**Problem requirements**
The listing below is to be copied in full, line by line.

**Source data**
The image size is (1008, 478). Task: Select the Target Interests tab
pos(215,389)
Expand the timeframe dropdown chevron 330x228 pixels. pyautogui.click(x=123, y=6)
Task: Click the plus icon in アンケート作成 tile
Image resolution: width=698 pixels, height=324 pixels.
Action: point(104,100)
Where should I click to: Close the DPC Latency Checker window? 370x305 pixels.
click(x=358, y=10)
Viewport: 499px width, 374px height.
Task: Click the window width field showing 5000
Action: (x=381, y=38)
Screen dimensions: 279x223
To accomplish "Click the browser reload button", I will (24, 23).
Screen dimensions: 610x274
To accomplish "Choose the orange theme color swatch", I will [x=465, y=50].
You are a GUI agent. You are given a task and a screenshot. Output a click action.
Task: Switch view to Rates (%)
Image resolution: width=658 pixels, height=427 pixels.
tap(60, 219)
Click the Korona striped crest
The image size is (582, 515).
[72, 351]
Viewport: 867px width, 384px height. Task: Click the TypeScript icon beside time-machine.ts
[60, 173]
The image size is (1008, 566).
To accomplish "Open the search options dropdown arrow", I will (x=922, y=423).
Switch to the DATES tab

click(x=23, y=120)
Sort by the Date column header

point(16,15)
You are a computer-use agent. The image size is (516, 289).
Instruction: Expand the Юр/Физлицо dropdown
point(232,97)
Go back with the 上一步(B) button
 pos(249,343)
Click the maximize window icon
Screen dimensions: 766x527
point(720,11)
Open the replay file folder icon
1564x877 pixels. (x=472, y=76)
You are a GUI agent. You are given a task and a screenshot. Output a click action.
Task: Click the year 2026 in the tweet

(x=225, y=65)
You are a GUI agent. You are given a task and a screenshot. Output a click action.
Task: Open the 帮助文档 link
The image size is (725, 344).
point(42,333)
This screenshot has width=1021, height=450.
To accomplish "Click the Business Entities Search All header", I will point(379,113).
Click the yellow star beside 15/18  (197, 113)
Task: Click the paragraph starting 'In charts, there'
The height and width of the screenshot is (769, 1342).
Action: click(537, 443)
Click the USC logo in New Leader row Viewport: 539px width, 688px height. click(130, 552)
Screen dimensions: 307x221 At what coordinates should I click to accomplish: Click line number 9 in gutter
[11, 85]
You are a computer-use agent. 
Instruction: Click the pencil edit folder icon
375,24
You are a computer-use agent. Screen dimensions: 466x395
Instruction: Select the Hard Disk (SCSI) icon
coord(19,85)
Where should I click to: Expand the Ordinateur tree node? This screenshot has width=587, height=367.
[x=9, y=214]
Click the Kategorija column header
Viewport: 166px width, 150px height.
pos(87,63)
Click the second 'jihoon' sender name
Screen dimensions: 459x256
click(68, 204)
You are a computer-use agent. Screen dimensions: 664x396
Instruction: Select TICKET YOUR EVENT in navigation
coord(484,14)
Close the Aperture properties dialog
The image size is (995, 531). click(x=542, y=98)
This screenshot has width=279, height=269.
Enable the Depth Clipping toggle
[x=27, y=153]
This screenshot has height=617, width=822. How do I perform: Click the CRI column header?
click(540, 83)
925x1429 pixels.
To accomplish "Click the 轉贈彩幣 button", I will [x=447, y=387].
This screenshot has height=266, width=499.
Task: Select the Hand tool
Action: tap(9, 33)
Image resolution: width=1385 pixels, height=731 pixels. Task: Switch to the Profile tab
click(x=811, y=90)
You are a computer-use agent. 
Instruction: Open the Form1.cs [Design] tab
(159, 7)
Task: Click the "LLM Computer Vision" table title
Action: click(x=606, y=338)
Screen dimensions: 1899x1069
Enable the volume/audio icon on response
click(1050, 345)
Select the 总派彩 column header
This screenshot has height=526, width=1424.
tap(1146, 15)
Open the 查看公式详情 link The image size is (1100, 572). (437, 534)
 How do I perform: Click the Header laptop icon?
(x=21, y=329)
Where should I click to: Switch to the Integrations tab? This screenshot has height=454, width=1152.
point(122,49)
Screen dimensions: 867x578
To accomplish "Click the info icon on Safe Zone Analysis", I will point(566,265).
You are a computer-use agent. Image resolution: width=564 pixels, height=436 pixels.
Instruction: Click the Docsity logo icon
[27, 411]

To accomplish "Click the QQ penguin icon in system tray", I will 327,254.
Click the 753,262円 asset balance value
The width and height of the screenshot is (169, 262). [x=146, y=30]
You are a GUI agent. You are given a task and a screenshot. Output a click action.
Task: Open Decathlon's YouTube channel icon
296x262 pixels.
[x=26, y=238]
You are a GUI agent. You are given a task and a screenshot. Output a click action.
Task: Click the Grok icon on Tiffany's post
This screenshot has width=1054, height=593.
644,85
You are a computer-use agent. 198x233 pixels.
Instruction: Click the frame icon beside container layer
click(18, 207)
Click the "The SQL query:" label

**Answer to this problem**
The image size is (1008, 478). Task: Select the Target Interests tab
pos(215,389)
Expand the timeframe dropdown chevron 330x228 pixels. pyautogui.click(x=123, y=6)
Task: Click the plus icon in アンケート作成 tile
Image resolution: width=698 pixels, height=324 pixels.
Action: point(104,100)
Where should I click to: Close the DPC Latency Checker window? 370x305 pixels.
click(x=358, y=10)
Viewport: 499px width, 374px height.
Task: Click the window width field showing 5000
Action: (x=381, y=38)
Screen dimensions: 279x223
To accomplish "Click the browser reload button", I will (24, 23).
Screen dimensions: 610x274
To accomplish "Choose the orange theme color swatch", I will [x=465, y=50].
You are a GUI agent. You are given a task and a screenshot. Output a click action.
Task: Switch view to Rates (%)
Image resolution: width=658 pixels, height=427 pixels.
tap(60, 219)
Click the Korona striped crest
The image size is (582, 515).
[72, 351]
Viewport: 867px width, 384px height. Task: Click the TypeScript icon beside time-machine.ts
[60, 173]
The image size is (1008, 566).
To accomplish "Open the search options dropdown arrow", I will (x=922, y=423).
Switch to the DATES tab

click(x=23, y=120)
Sort by the Date column header

point(16,15)
You are a computer-use agent. The image size is (516, 289).
Instruction: Expand the Юр/Физлицо dropdown
point(232,97)
Go back with the 上一步(B) button
 pos(249,343)
Click the maximize window icon
Screen dimensions: 766x527
point(720,11)
Open the replay file folder icon
1564x877 pixels. (x=472, y=76)
You are a GUI agent. You are given a task and a screenshot. Output a click action.
Task: Click the year 2026 in the tweet

(x=225, y=65)
You are a GUI agent. You are given a task and a screenshot. Output a click action.
Task: Open the 帮助文档 link
The image size is (725, 344).
point(42,333)
This screenshot has width=1021, height=450.
To accomplish "Click the Business Entities Search All header", I will point(379,113).
Click the yellow star beside 15/18  (197, 113)
Task: Click the paragraph starting 'In charts, there'
The height and width of the screenshot is (769, 1342).
Action: click(537, 443)
Click the USC logo in New Leader row Viewport: 539px width, 688px height. click(130, 552)
Screen dimensions: 307x221 At what coordinates should I click to accomplish: Click line number 9 in gutter
[11, 85]
You are a computer-use agent. 
Instruction: Click the pencil edit folder icon
375,24
You are a computer-use agent. Screen dimensions: 466x395
Instruction: Select the Hard Disk (SCSI) icon
coord(19,85)
Where should I click to: Expand the Ordinateur tree node? This screenshot has width=587, height=367.
[x=9, y=214]
Click the Kategorija column header
Viewport: 166px width, 150px height.
pos(87,63)
Click the second 'jihoon' sender name
Screen dimensions: 459x256
click(68, 204)
You are a computer-use agent. Screen dimensions: 664x396
Instruction: Select TICKET YOUR EVENT in navigation
coord(484,14)
Close the Aperture properties dialog
The image size is (995, 531). click(x=542, y=98)
This screenshot has width=279, height=269.
Enable the Depth Clipping toggle
[x=27, y=153]
This screenshot has height=617, width=822. How do I perform: Click the CRI column header?
click(540, 83)
925x1429 pixels.
To accomplish "Click the 轉贈彩幣 button", I will [x=447, y=387].
This screenshot has height=266, width=499.
Task: Select the Hand tool
Action: tap(9, 33)
Image resolution: width=1385 pixels, height=731 pixels. Task: Switch to the Profile tab
click(x=811, y=90)
You are a computer-use agent. 
Instruction: Open the Form1.cs [Design] tab
(159, 7)
Task: Click the "LLM Computer Vision" table title
Action: click(x=606, y=338)
Screen dimensions: 1899x1069
Enable the volume/audio icon on response
click(1050, 345)
Select the 总派彩 column header
This screenshot has height=526, width=1424.
tap(1146, 15)
Open the 查看公式详情 link The image size is (1100, 572). (437, 534)
 How do I perform: Click the Header laptop icon?
(x=21, y=329)
Where should I click to: Switch to the Integrations tab? This screenshot has height=454, width=1152.
point(122,49)
Screen dimensions: 867x578
To accomplish "Click the info icon on Safe Zone Analysis", I will point(566,265).
You are a computer-use agent. Image resolution: width=564 pixels, height=436 pixels.
Instruction: Click the Docsity logo icon
[27, 411]

To accomplish "Click the QQ penguin icon in system tray", I will 327,254.
Click the 753,262円 asset balance value
The width and height of the screenshot is (169, 262). [x=146, y=30]
You are a GUI agent. You are given a task and a screenshot. Output a click action.
Task: Open Decathlon's YouTube channel icon
296x262 pixels.
[x=26, y=238]
You are a GUI agent. You are given a task and a screenshot. Output a click action.
Task: Click the Grok icon on Tiffany's post
This screenshot has width=1054, height=593.
644,85
You are a computer-use agent. 198x233 pixels.
Instruction: Click the frame icon beside container layer
click(18, 207)
Click the "The SQL query:" label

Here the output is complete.